YOUR ASSIGNMENT: In the entries below, begin at the line with "Instruction: Open the red hamburger menu" and stop after the line with "Given: Open REACH info for 98 288 355 XT"; output those lines exactly and omit the pictures.

SUPPLIED RECORDS:
- - - -
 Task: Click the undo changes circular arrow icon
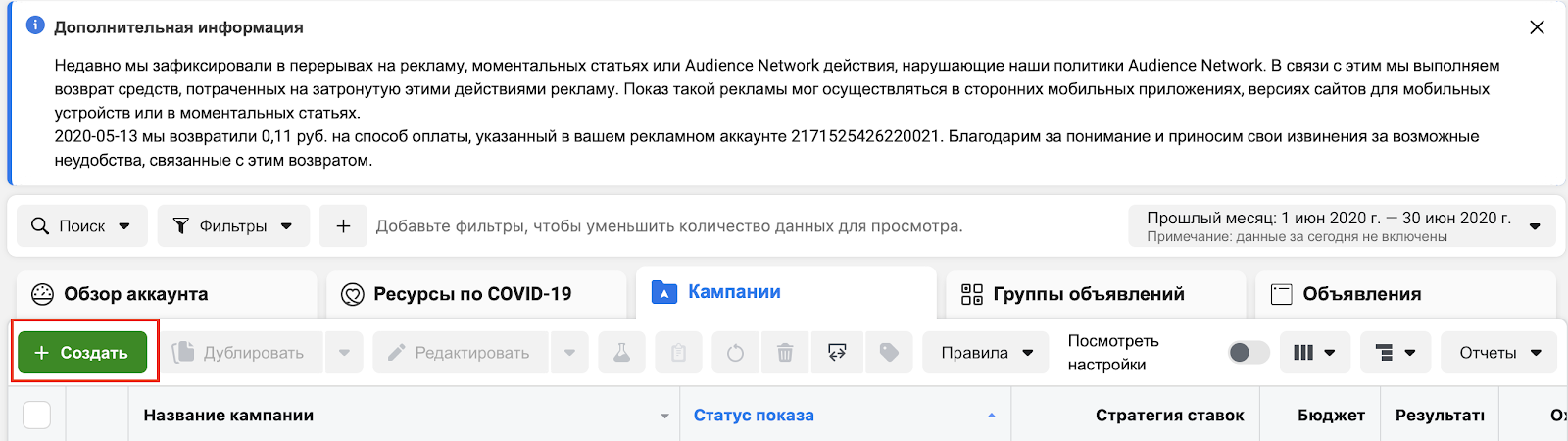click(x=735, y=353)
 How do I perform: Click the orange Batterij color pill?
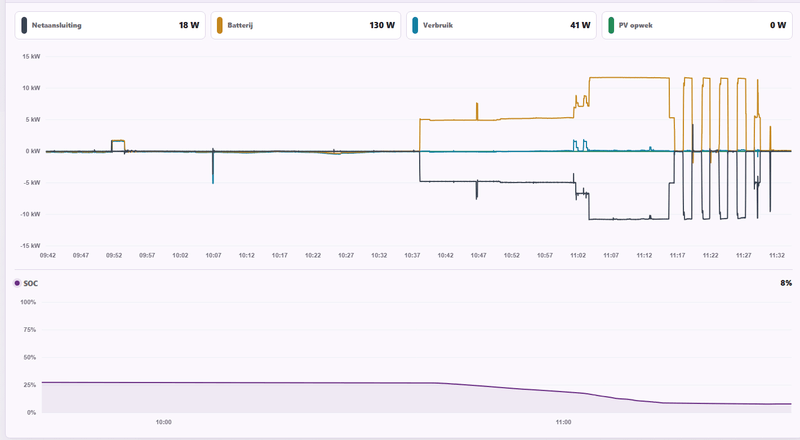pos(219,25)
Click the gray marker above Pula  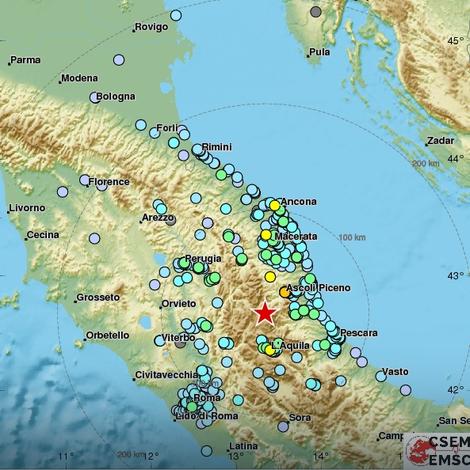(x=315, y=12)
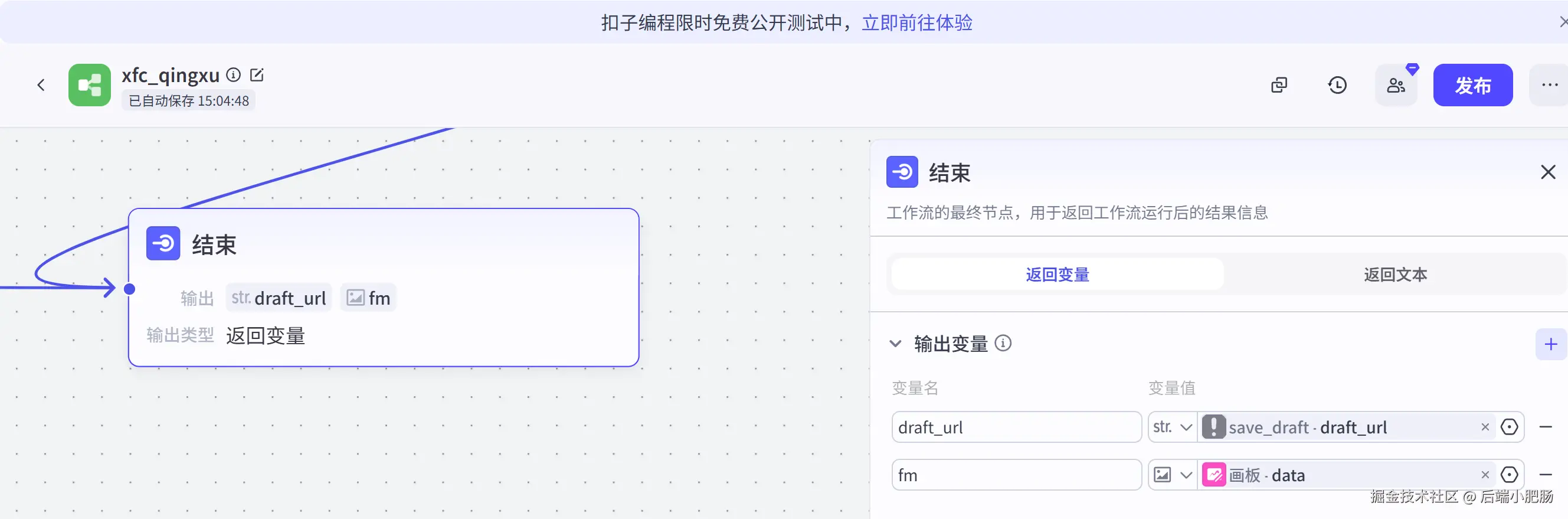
- - - -
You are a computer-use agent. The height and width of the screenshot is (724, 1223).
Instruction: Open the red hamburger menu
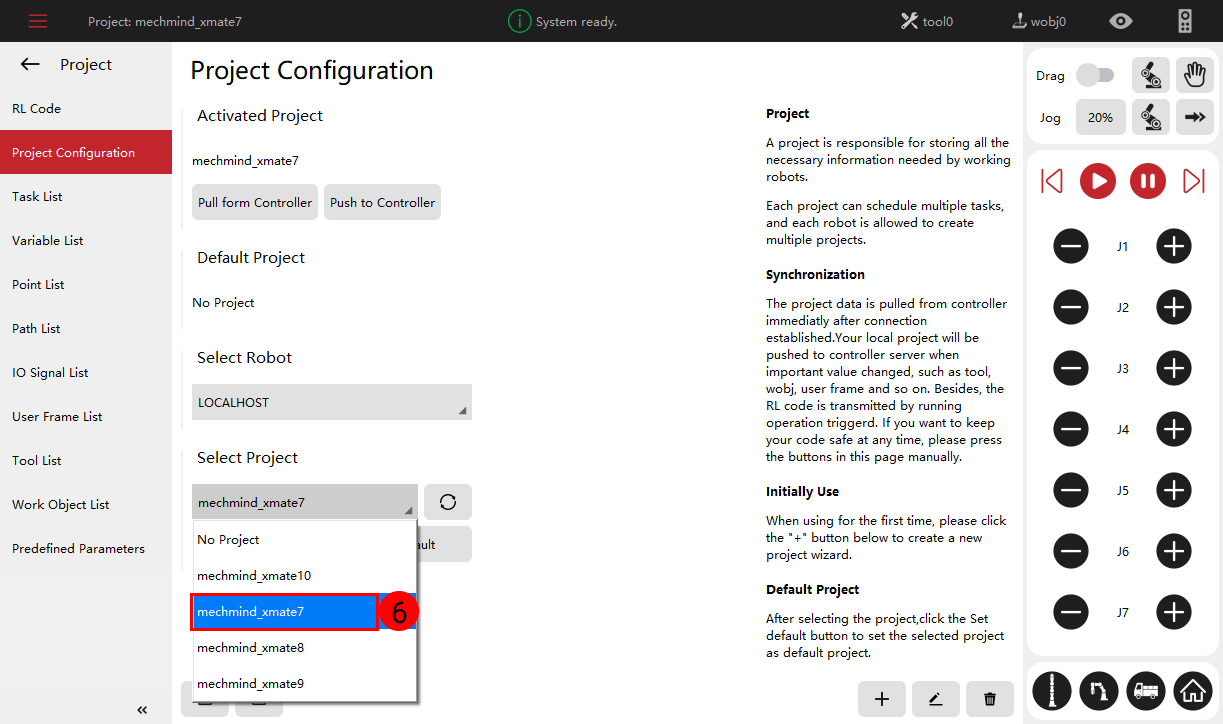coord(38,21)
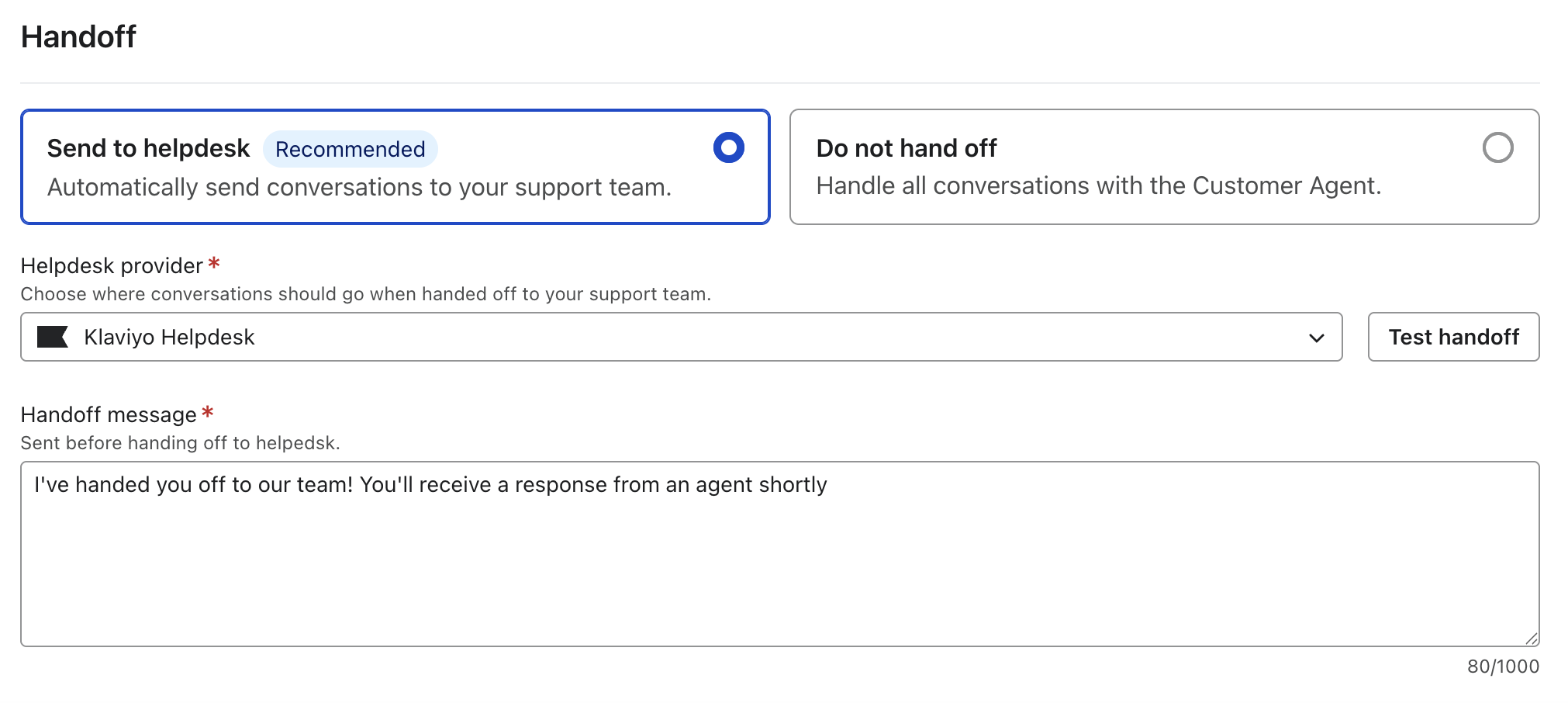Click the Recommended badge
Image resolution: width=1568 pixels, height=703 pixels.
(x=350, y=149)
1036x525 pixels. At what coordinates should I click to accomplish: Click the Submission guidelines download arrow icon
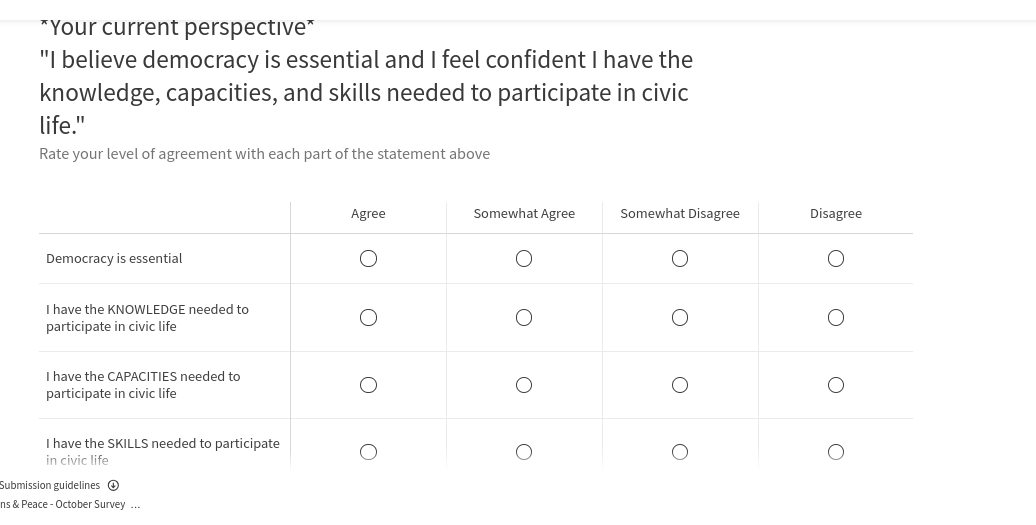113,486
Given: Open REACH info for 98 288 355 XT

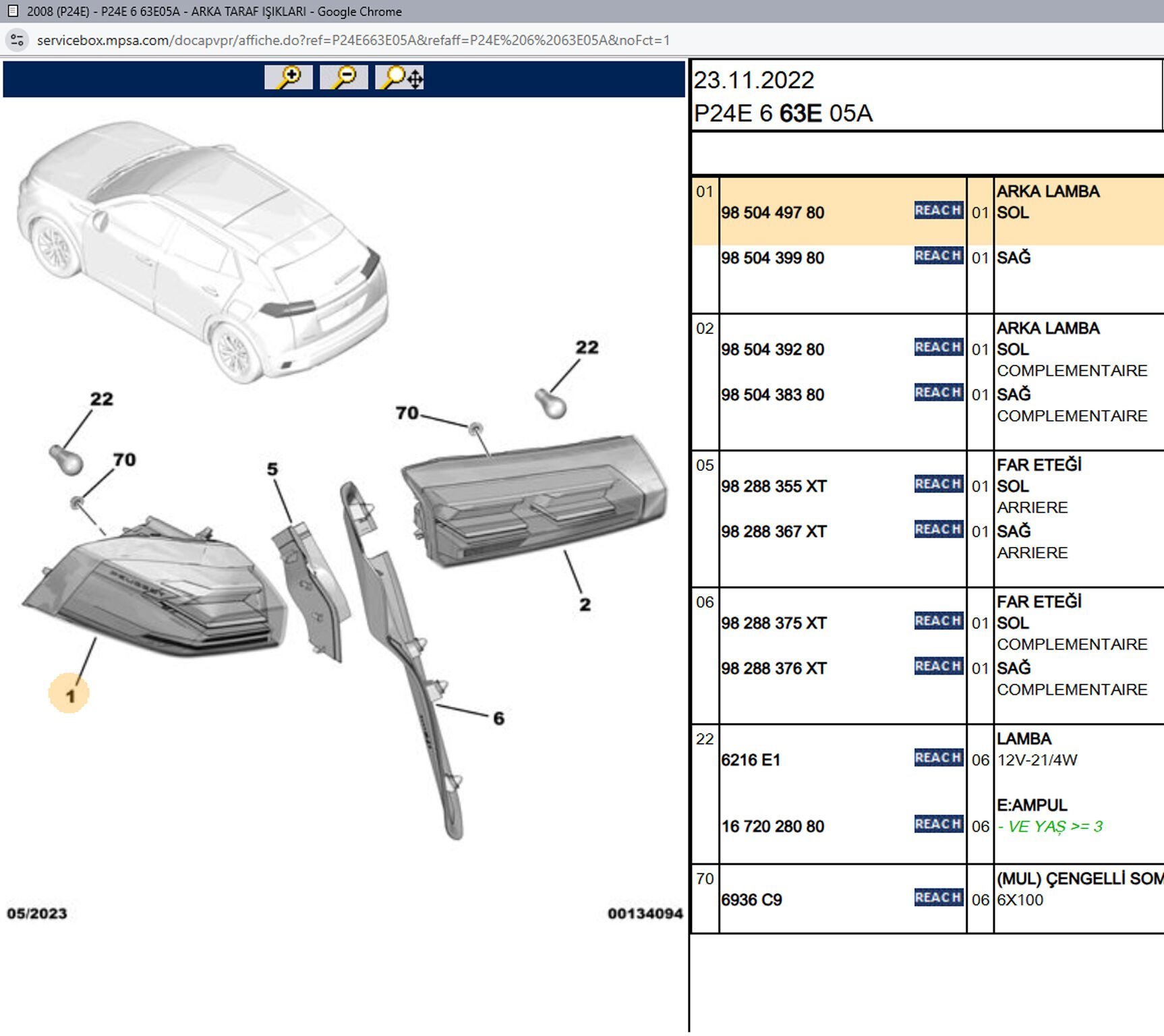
- - - -
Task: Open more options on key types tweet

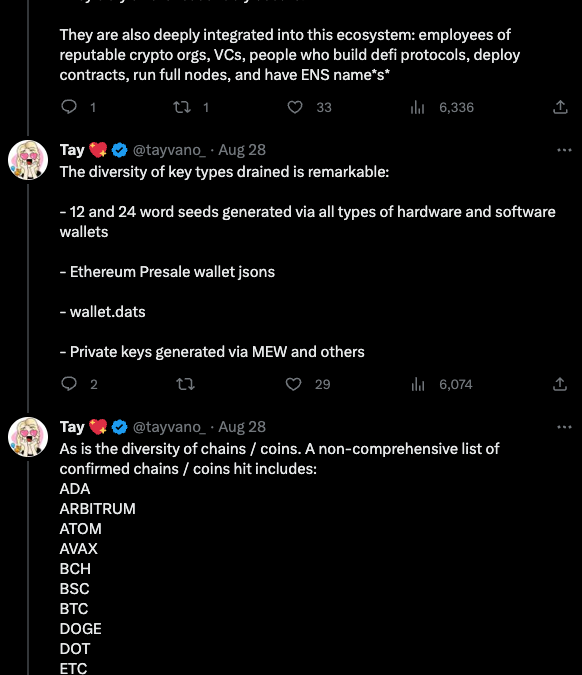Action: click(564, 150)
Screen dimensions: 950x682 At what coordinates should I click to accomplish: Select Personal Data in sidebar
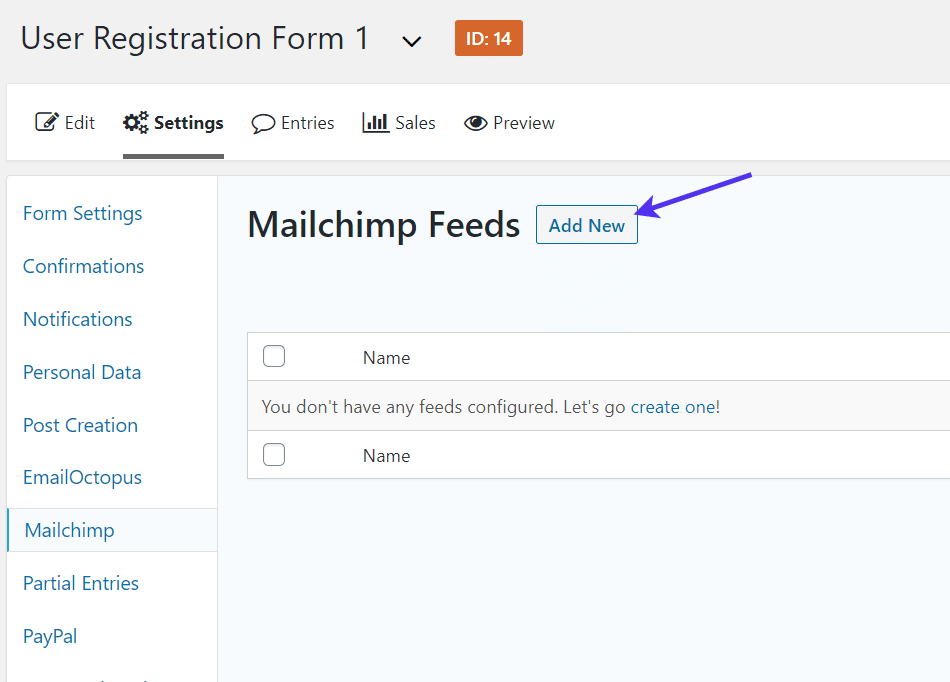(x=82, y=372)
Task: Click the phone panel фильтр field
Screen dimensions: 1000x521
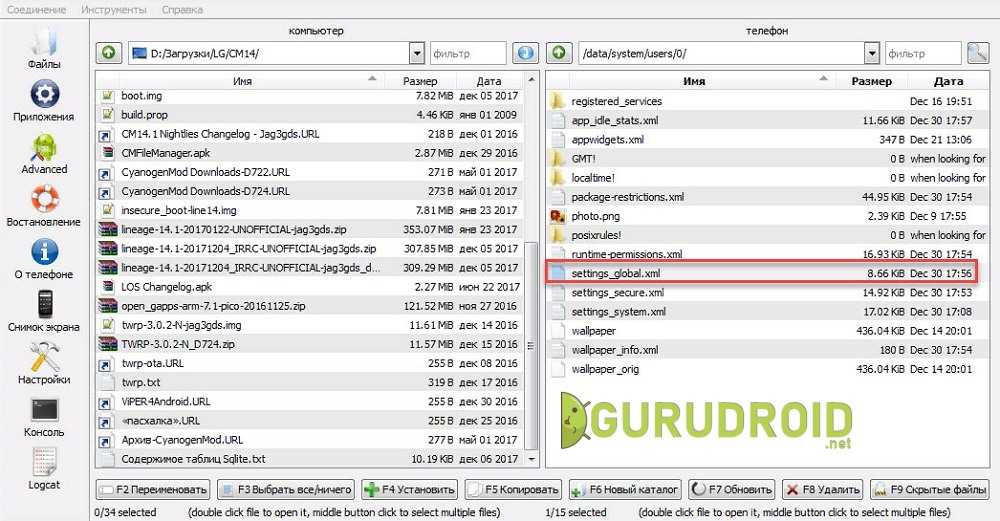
- - - -
SOLVED EXERCISE:
Instruction: Open the red hamburger menu
coord(38,21)
Click the Recommended badge
Image resolution: width=1568 pixels, height=703 pixels.
(x=350, y=149)
1036x525 pixels. At what coordinates should I click to accomplish: Click the Submission guidelines download arrow icon
113,486
Given: Open REACH info for 98 288 355 XT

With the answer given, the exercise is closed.